Seit Wochen gehen Millionen Menschen deutschlandweit auf die Straßen um für unsere Demokratie einzustehen und diese zu verteidigen. Auch heute findet bspw in Markranstädt parallel eine Demo statt. Das ist so schön anzusehen und auf jeder Demo denke ich mir einfach nur WOW. Solche Bilder hätte ich mir wirklich nicht erträumen können. Es motiviert mich und gibt mir Kraft weiter zu machen. Gerade hier in Sachsen ist das umso wichtiger – vor allem wenn in sächsischen Kleinstädten wie Wurzen, Grimma oder Döbeln hunderte Menschen auf die Straßen gehen. Denn genau in solchen Städten sind rechtsextreme wie die AfD oder Freie Sachsen besonders gut organisiert. Und Wir dürfen
solchen Leuten nicht den öffentlichen Raum überlassen, denn wir sehen es überall: Wir sind mehr. Auch die heutige Gegendemo ist ein Witz im Vergleich mit dieser Demo.

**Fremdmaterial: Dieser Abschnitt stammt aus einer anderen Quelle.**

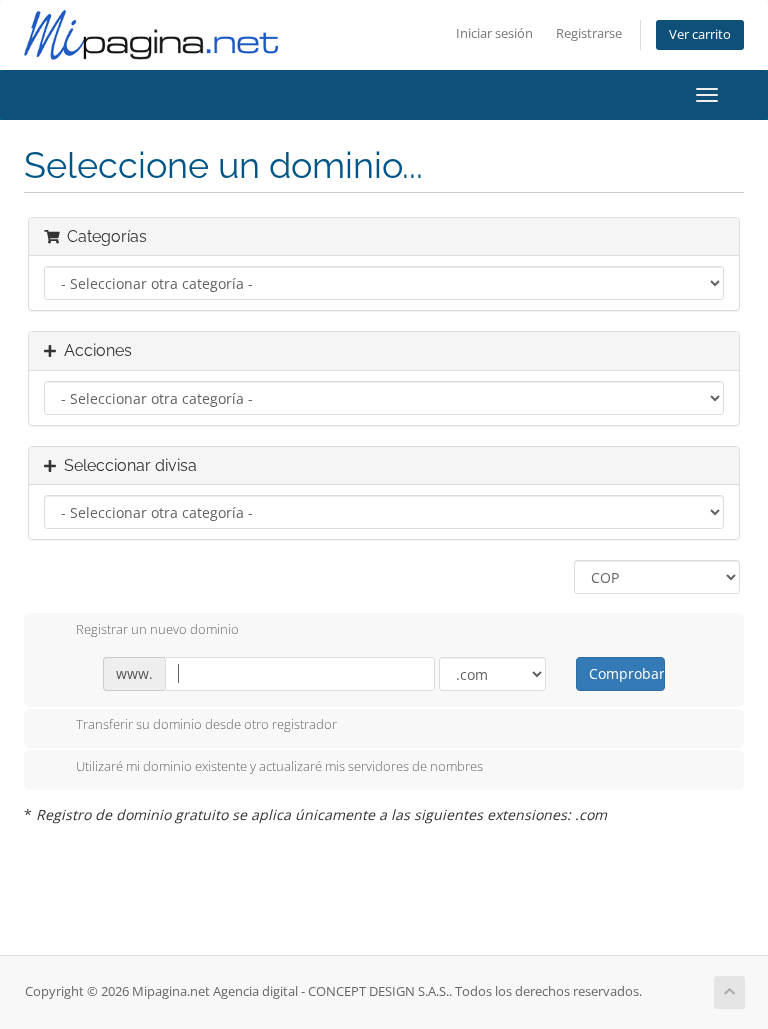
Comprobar (626, 673)
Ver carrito (700, 34)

Dennoch dürfen wir die Gefahr nicht ignorieren und herunterspielen. Wir müssen aktiv politische Arbeit leisten – überall. In der Schule, auf Arbeit im privatem. Wir dürfen nicht müde werden immer wieder für Werte wie Offenheit, Toleranz und Vielfalt einzutreten. Ich weiß dass das nicht immer einfach ist, häufig denkt man man redet gegen
Wände, aber zusammen kann man so viel erreichen. In diesem Jahr stehen mehrere wichtige Wahlen an. Allen voran die Landtagswahl in Sachsen. Jede und jeder einzelne ist in der Pflicht alles dafür zu tun, um gegen rechtsextremes Gedankengut zu kämpfen. Wo Dialog geführt werden kann müssen wir Dialog führen.

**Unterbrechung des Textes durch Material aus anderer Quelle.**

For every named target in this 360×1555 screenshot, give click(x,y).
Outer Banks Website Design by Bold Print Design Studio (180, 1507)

In Grimma haben wir gestern als „Grimma zeigt Kante“ eine eigene Liste zur Stadtratswahl aufgestellt. Uns ist es gelungen verschiedene Parteien und Privatpersonen auf unserer Liste zu vereinen. Gemeinsam wollen wir uns für ein Grimma stark machen welches demokratischer, klimafreundlicher und sozialer ist. Diesen Zusammenhalt braucht es gerade jetzt. Gerade jetzt in Zeiten wo die Brandmauer bei der CDU bröckelt, wo der Spitzenkandidat der FW in Sachsen eine Zusammenarbeit mit der AfD nicht ausschließt. Eine AfD die in mehreren Bundesländern als
rechtsextremistisch eingestuft wird und unsere freiheitlichdemokratische Grundordnung abschaffen will. Wenn die FW und ihr Spitzenkandidat sich davon nicht abgrenzen können dann ist das eine Schande und macht deutlich, dass wo sie stehen.
Vorhin habe ich gesagt wo Dialog möglich ist müssen wir ihn führen denn zur Wahrheit gehört, nicht jede die nicht jeder der die AfD wählt ist ein Nazi, aber jede die jeder der die AfD wählt, wählt Nazis, das dürfen wir nicht vergessen. Vermeintlich einfache Antworten auf komplexe Themen sind keine Alternative. Demokratie ist anstrengend, aber genau das muss sie auch sein. Kompromisse machen Politik aus. Wir dürfen nicht nachgeben, wir müssen weitermachen. Es gelingt uns nur gemeinsam. Ich möchte mit einem Zitat von Bundespräsident Frank Walter Steinmeier enden. „Was die Demokratie braucht, sind selbstbewusste Bürgerinnen und Bürger mit Zuversicht und Tatkraft, mit Vernunft, Anstand und Solidarität. Ich weiß: Alles das steckt in uns, steckt in Ihnen, steckt in dieser gesamten Gesellschaft Und deshalb glaube ich an uns. Deshalb glaube ich an dieses Land.“ Danke an alle Menschen die auf die Straßen gehen. Danke an
Euch!
Marcel Buchta (OBM)
Liebe Wurzener, liebe Gäste,
nachdem es anfangs so aussah, dass ich es nicht schaffe, heute zu dieser Kundgebung zu kommen, freue ich mich, dass ich es doch geschafft habe und möchte nun meine Grußworte persönlich an Sie richten.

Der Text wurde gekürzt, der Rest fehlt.